Big Changes Coming to TREC One to Four Family Residential Contract

                            Lawyer for Real Estate Contract                         

The Texas Real Estate Commission is making big changes to some of its most commonly-used forms.  In addition to adopting a new Consumer Protection Notice, and revamping other contract forms and addenda, the Commission has adopted significant revisions to the One to Four Family Residential Contract (Resale). (**NOTE: this link contains the legislative drafting – redline version of the contract reflecting all changes).

Formal notice of adoption of the changes was made on November 13, 2020, with mandatory use of the new form to begin on April 1, 2021.

The One to Four Family Residential Contract (Resale) is, perhaps, the most commonly used of all TREC Contract Forms. It is appropriately used for the purchase and sale of single family homes, duplexes, triplexes and four-plexes.

Some of the changes are hypertecnical, and made for purposes of clarifying ambiguities that may have existed in previous versions.  Other changes are much more profound, and one reflects our lives in a modern/digital age of “smart” everythings.

Here are some of the most important changes:

  • The definition of “Accessories” in paragraph 3 is expanded to include the Seller’s transferable rights to software, apps  and hardware used  “to access and control accessories”;
  • There is a whole new section(paragraph 4)  dedicated to the Seller’s disclosure of “Leases,” to include “fixture leases” (solar panels, water softeners, propane tanks, etc.) and “natural resource leases” (wind, minerals, water, etc);
  • The Earnest Money and Option Fee provisions have been combined into a single paragraph.  Under the new form, both the earnest money and the option fee are to be delivered to the Title Company and may be paid separately or combined into a single payment.  The termination Option is also incorporated into this single paragraph 5;
  • New paragraph 8 contains the broker or sales agent disclosure (disclosing an interest of the broker or their family in the property), and contains an express statement that the broker’s compensation agreement is contained in another written agreement;
  • New paragraph 10(C) defines “smart devices” as “a device that connects to the internet to enable remote use, monitoring, and management of the property, certain non-realty items and/or items in a fixture lease  (I’m thinking Amazon and Google smart devices or maybe tablet/phone app-based controls for “smart home” systems). New paragraph 10(c) also obligates a seller to  deliver to the buyer (at the time possession is delivered) “written information containing all access codes, usernames, passwords, and applications Buyer will need to access, operate, manage, and control the Smart Devices” and to terminate the Seller’s access.  This paragraph promises to be fertile ground for disputes as it is abundant with privacy considerations!
  • Paragraph 18 contains new protections for escrow agents in connection with disbursing earnest money when a contract terminates;
  • The Option Fee Receipt is now specifically designed to be executed by the escrow agent (not a broker for either the buyer or seller).

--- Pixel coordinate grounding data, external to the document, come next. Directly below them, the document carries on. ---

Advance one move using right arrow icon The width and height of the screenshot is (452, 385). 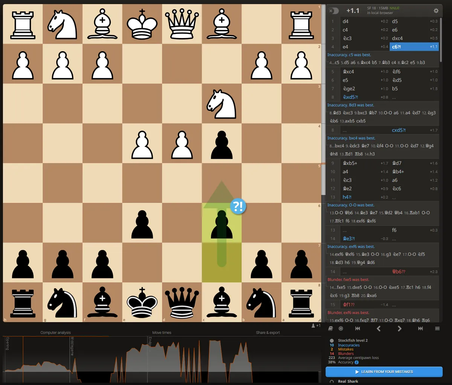coord(400,328)
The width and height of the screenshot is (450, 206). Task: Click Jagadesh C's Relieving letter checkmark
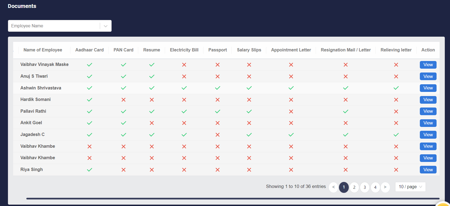(396, 135)

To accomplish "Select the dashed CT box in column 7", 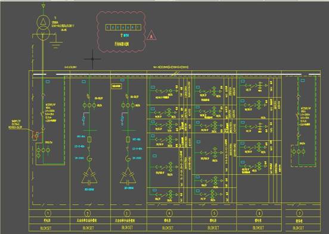I will click(x=299, y=156).
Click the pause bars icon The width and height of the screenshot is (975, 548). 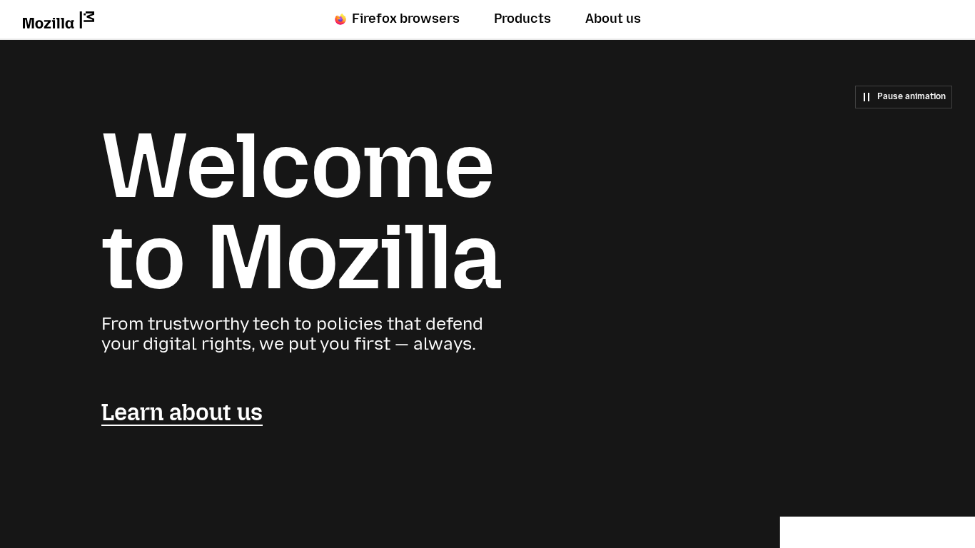pos(867,97)
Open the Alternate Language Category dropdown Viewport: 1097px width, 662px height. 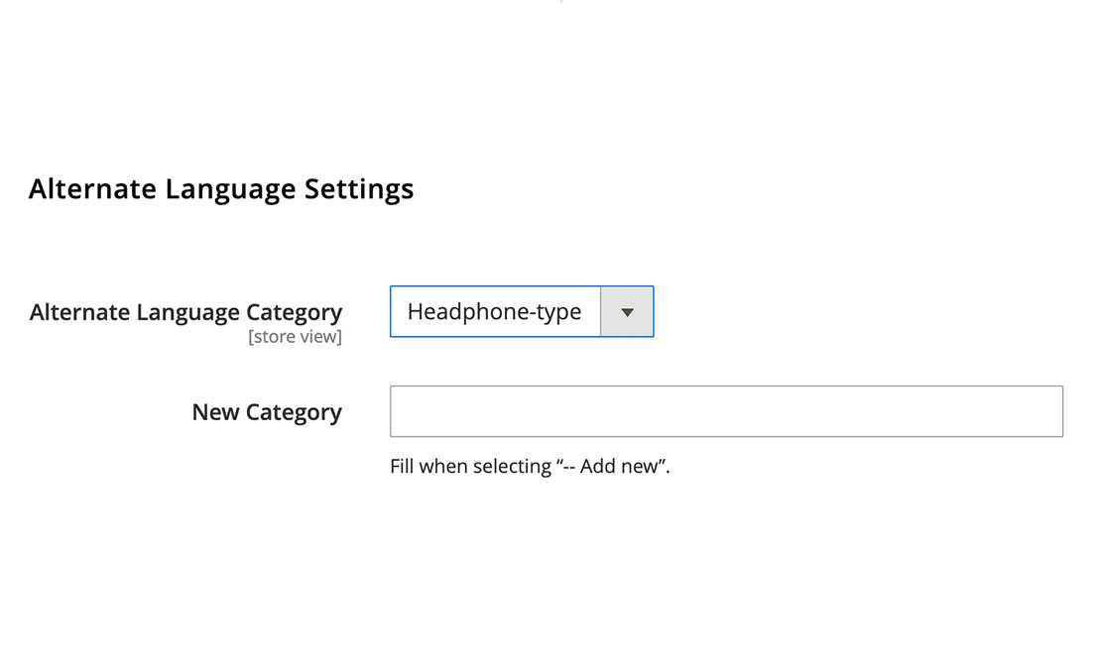521,312
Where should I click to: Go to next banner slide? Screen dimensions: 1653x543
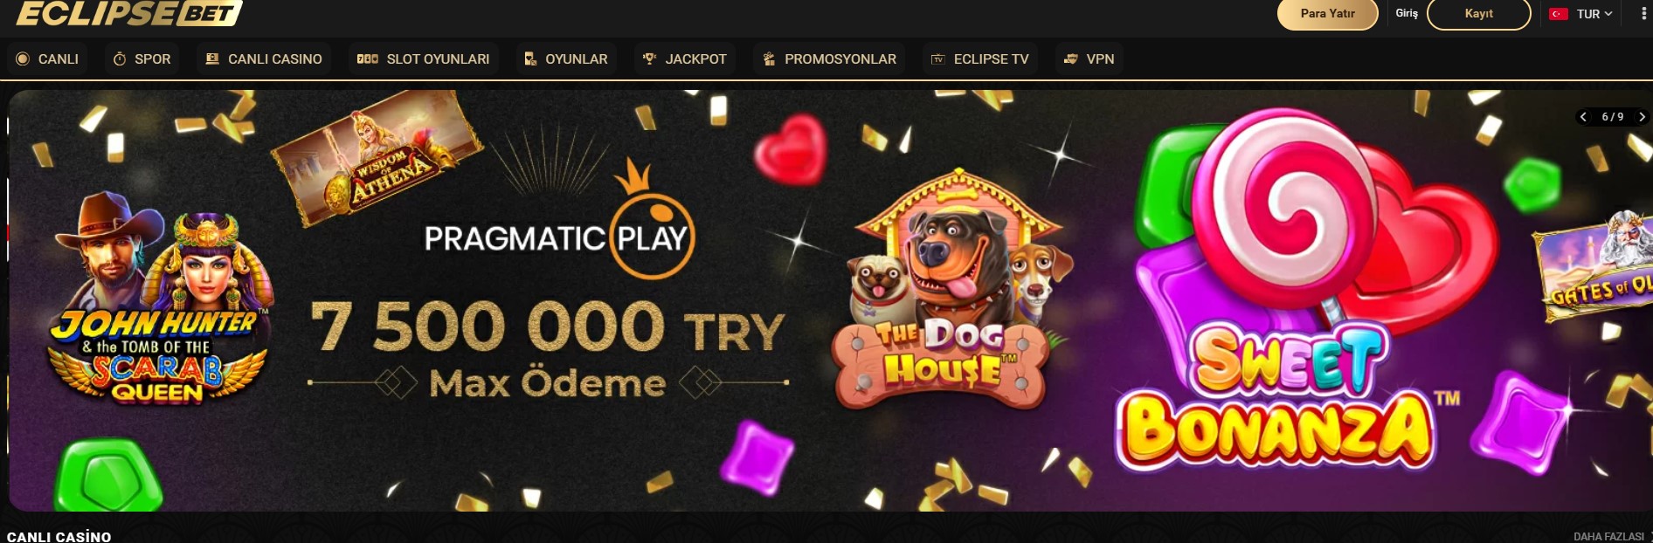(1642, 117)
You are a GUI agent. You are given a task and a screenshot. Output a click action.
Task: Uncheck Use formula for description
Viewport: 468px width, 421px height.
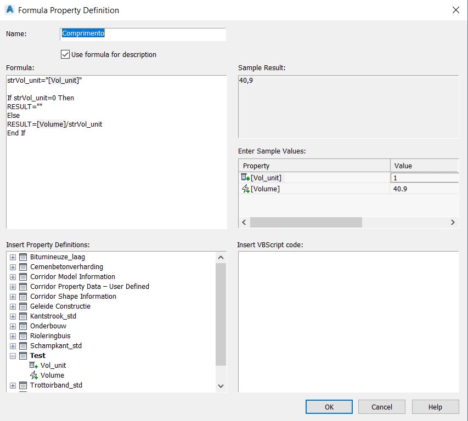pyautogui.click(x=65, y=54)
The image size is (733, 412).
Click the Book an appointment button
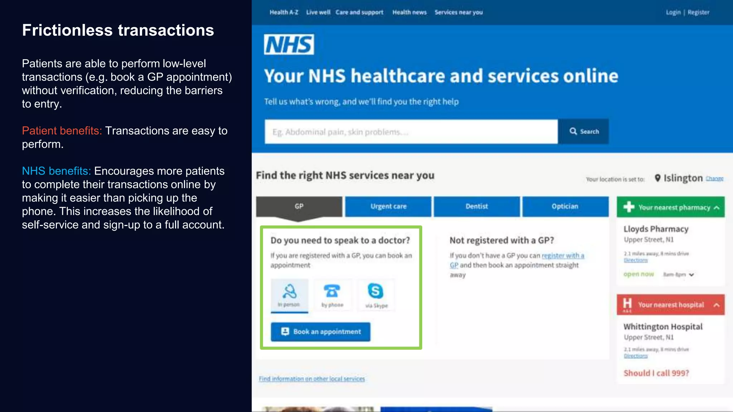point(321,332)
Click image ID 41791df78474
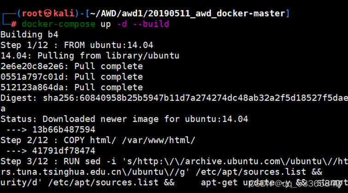Screen dimensions: 348x193 [64, 151]
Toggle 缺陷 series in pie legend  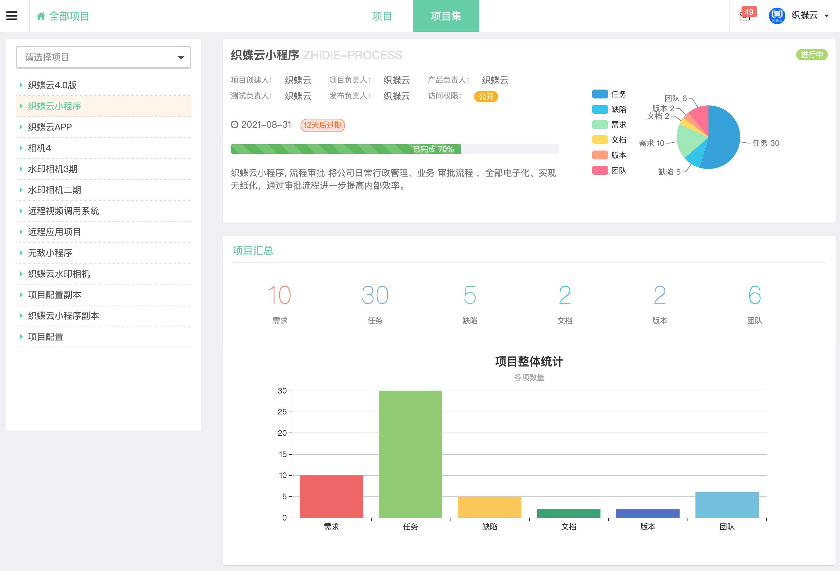pos(609,110)
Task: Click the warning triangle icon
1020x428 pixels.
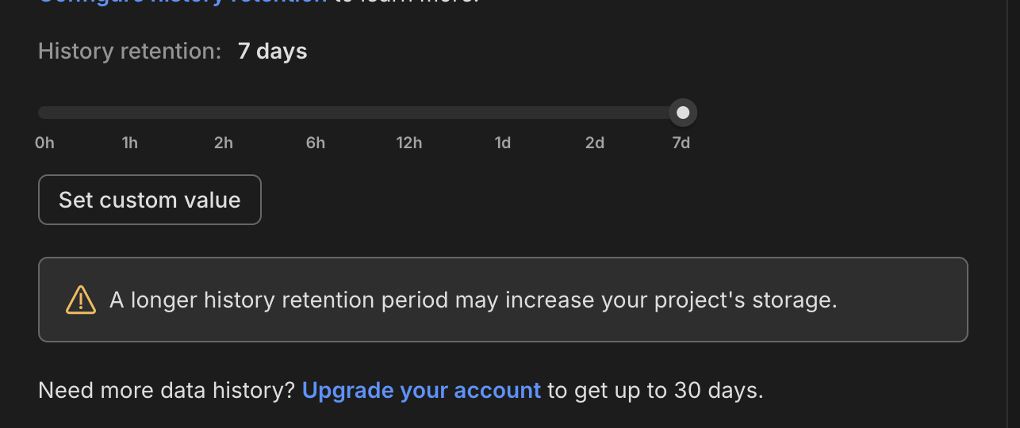Action: pyautogui.click(x=81, y=300)
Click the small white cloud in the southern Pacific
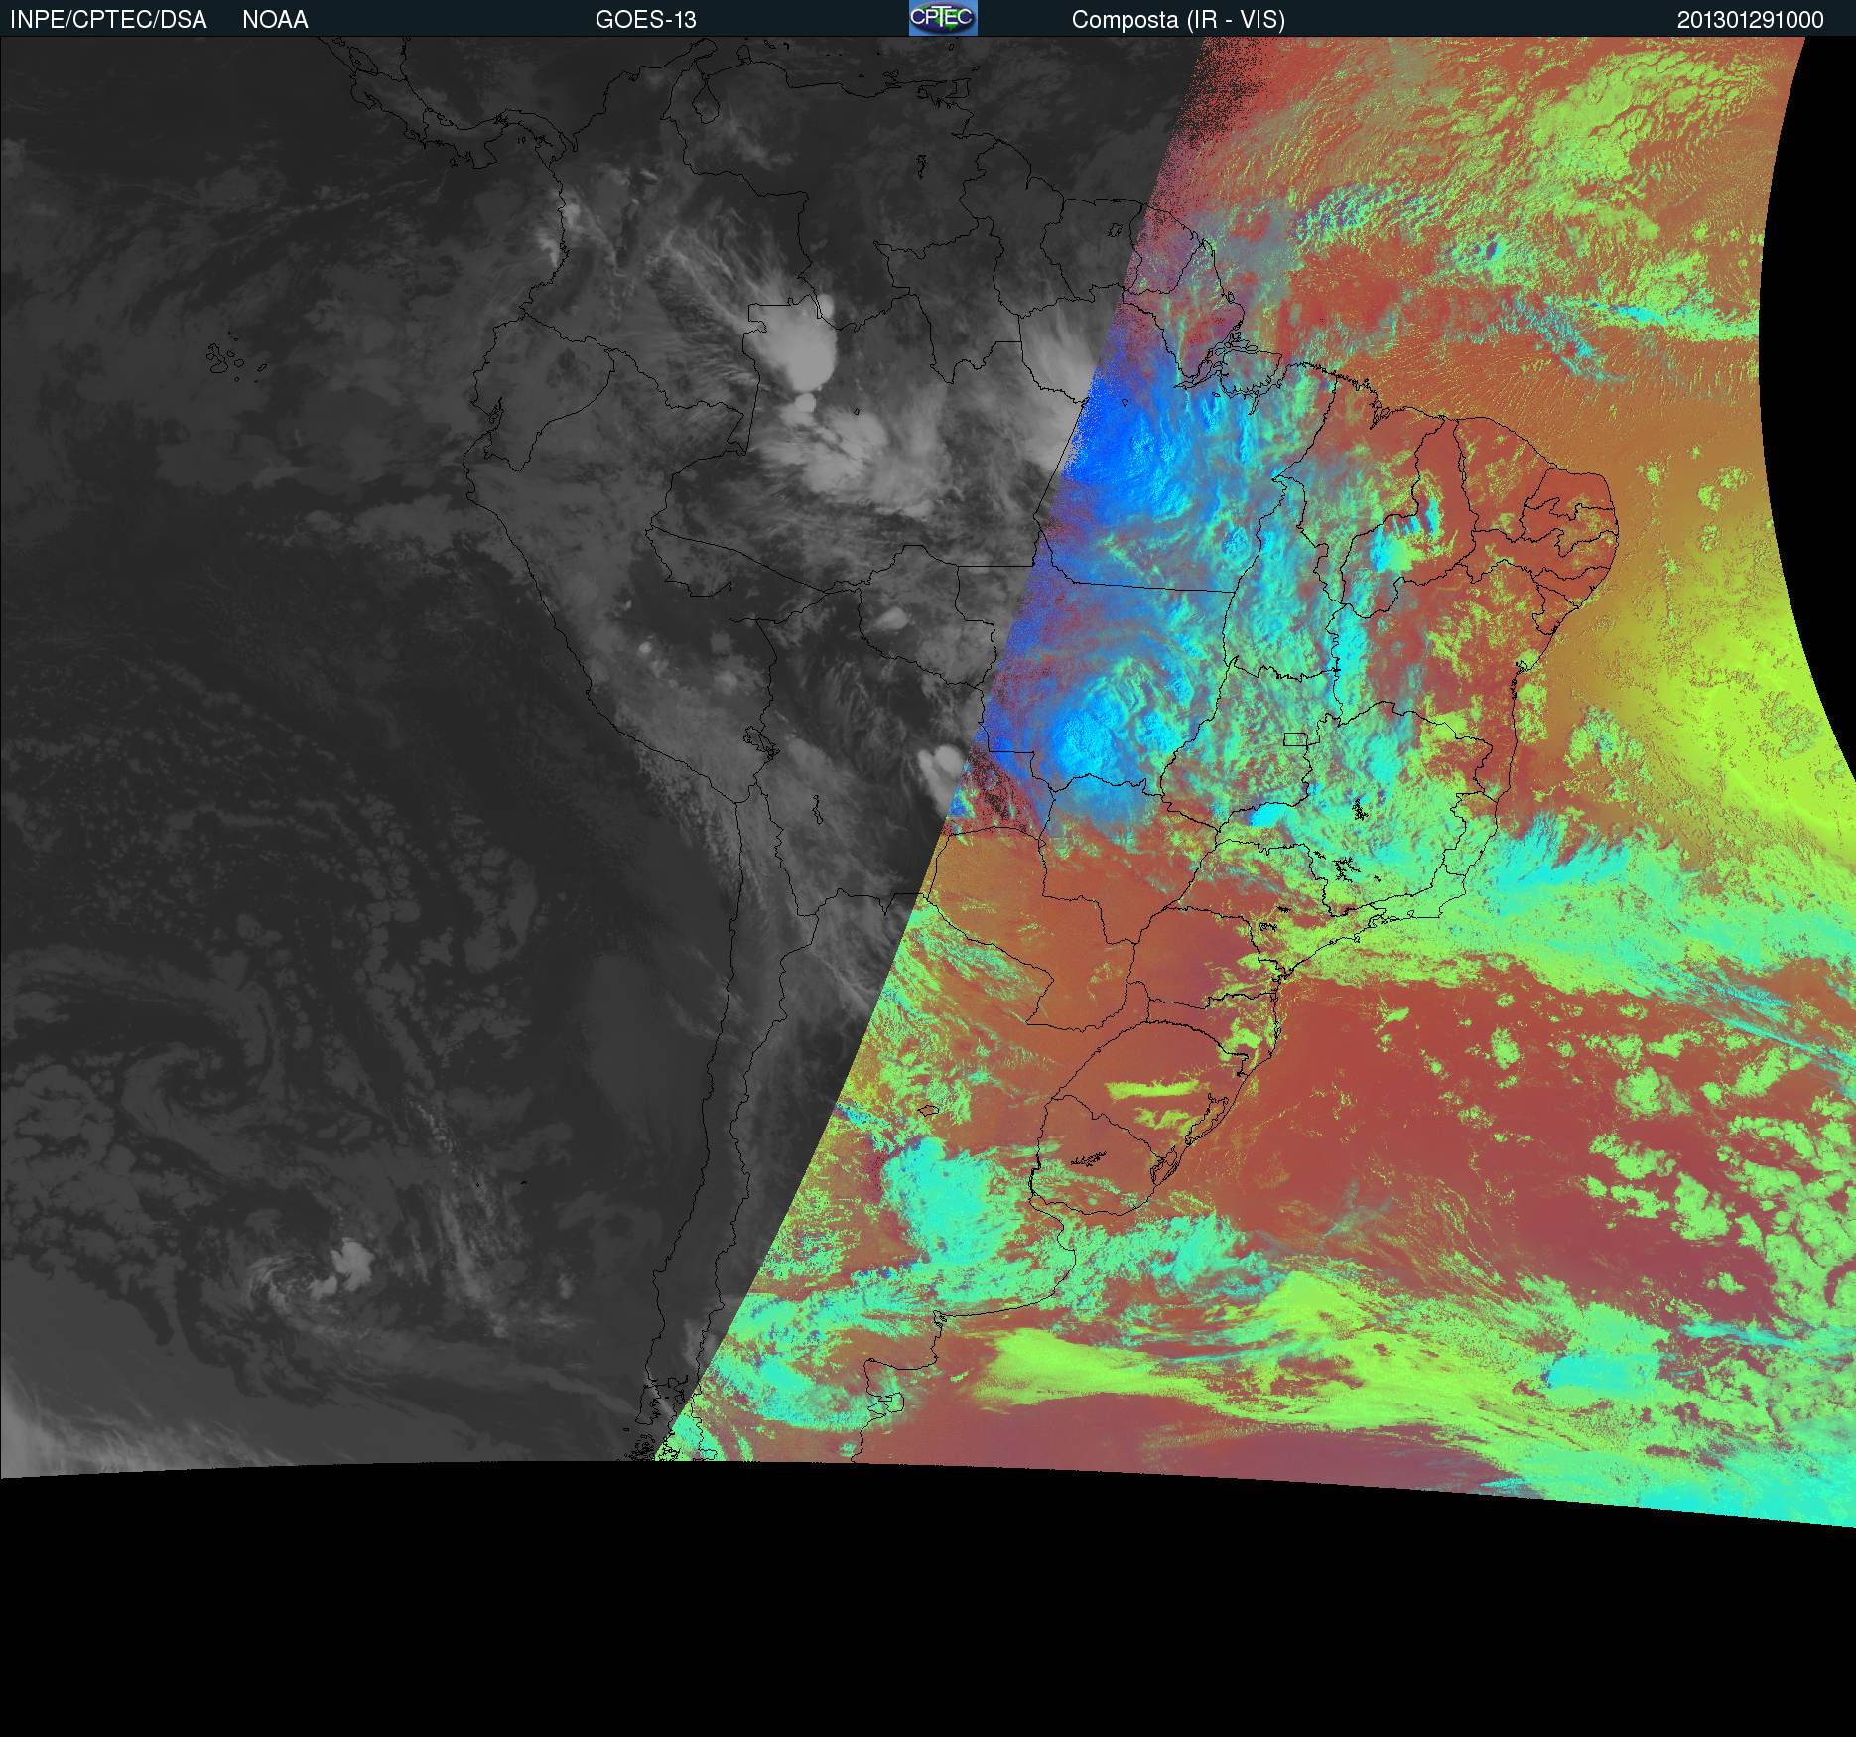 pyautogui.click(x=352, y=1261)
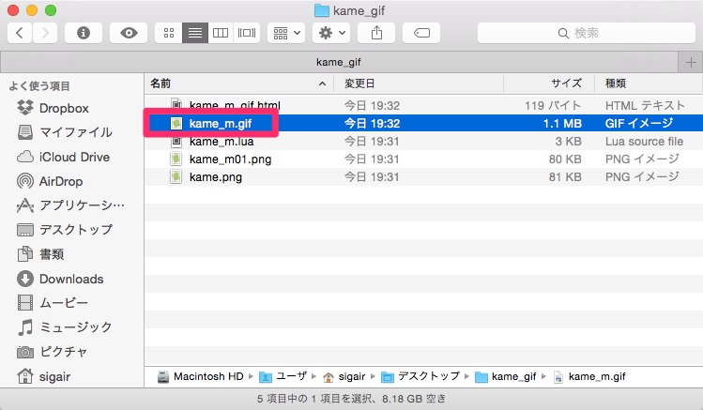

As is always the case with changes to long-standing, frequently-used documents, there are more questions than answers. Changes to real estate forms (and laws) are sometimes reactionary to real-world issues that have arisen since the last revision. Other times, they seek to solve problems that don’t really exist.

Adapting to the new forms will be an interesting ride.  Stay tuned for developments, and answers to questions fielded by the agency and industry experts as the mandatory use date of April 2021 approached.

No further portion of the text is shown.